A prominent example of an added compound involves glutamic acid (an amino acid). Combining glutamic acid with sodium creates the wellknown flavoring compound monosodium glutamate, or MSG. MSG imparts a savory taste (called “umami”) as well as a salt taste to food. Some studies have shown that it is possible to maintain food palatability with a lowered overall sodium level in a food when MSG is substituted for some of the salt (Ball et al., 2002; Roininen et al., 1996; Yamaguchi, 1987). In these cases, less MSG is added back to the food than is removed by using less salt. Other possibilities for the use of glutamates are included in Appendix D, Table D-2. It should be noted that although the use of MSG is controversial (Fernstrom, 2007), it is a generally recognized as safe (GRAS) substance.2 Beyond MSG, quite a wide number of naturally occurring or traditionally prepared foods exhibit these same “umami” qualities (e.g., mushrooms, tomatoes, vegetable extracts) that might displace some of the need for added sodium in food preparation or manufacturing (Marcus, 2005).
For surface applications of salt to foods (e.g., on potato chips), changing the size of salt particles can make it possible to provide the same salt taste with a lower amount of salt. Dissolution of salt in the mouth is needed to impart a salt taste, but ordinary salt particles often do not dissolve completely. Changing the size of salt particles can help improve dissolution and thereby increase the salt taste of the salt (Kilcast, 2007).

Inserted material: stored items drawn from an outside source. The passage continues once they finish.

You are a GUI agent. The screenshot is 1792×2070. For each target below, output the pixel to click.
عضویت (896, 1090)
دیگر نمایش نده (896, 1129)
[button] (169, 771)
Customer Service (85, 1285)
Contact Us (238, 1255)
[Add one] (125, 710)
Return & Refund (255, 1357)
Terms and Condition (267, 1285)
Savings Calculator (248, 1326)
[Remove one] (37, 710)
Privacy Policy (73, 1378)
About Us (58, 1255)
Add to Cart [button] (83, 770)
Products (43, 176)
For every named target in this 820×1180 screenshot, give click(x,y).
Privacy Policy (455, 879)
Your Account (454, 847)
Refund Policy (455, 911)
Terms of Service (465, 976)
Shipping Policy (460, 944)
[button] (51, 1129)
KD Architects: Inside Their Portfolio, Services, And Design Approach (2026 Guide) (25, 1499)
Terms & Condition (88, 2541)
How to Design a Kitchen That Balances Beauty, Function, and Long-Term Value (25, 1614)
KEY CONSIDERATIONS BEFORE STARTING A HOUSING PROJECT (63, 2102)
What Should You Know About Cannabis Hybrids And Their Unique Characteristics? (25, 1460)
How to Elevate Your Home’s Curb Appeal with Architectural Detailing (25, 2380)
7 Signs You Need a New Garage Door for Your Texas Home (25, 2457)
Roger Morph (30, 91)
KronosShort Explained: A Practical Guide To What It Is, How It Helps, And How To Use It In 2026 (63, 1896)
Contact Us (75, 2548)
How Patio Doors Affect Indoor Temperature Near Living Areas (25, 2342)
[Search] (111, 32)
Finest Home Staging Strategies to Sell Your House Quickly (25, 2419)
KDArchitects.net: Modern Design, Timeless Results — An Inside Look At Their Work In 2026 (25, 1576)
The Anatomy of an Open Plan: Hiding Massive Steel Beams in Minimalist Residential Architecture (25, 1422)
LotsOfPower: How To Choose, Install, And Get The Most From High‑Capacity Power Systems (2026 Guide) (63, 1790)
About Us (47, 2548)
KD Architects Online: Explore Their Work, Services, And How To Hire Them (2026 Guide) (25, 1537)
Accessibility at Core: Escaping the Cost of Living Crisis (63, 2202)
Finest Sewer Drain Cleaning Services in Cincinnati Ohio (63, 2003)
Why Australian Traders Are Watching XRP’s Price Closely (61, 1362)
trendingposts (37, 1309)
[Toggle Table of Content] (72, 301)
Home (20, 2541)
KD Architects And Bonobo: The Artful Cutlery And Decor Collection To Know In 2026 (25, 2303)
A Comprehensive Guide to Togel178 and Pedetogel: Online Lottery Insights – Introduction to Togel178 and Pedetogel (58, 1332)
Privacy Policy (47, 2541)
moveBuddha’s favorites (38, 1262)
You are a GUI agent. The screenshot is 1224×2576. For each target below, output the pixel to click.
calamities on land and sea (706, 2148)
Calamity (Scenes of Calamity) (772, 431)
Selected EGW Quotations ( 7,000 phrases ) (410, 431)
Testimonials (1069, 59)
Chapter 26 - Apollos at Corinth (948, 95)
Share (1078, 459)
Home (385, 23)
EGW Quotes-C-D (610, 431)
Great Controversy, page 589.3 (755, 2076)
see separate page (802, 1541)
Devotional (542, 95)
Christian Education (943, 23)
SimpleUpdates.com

Changing the crystal structure of salt may also produce the same salt taste from reduced amounts of salt in the product (Beeren, 2009). Additional technologies being investigated to provide salt taste with less salt include mock salts and multiple emulsions. Mock salts are starch particles coated in a thin layer of salt. For topically applied salt applications, these particles can create surface coverage with less salt (Kilcast, 2007).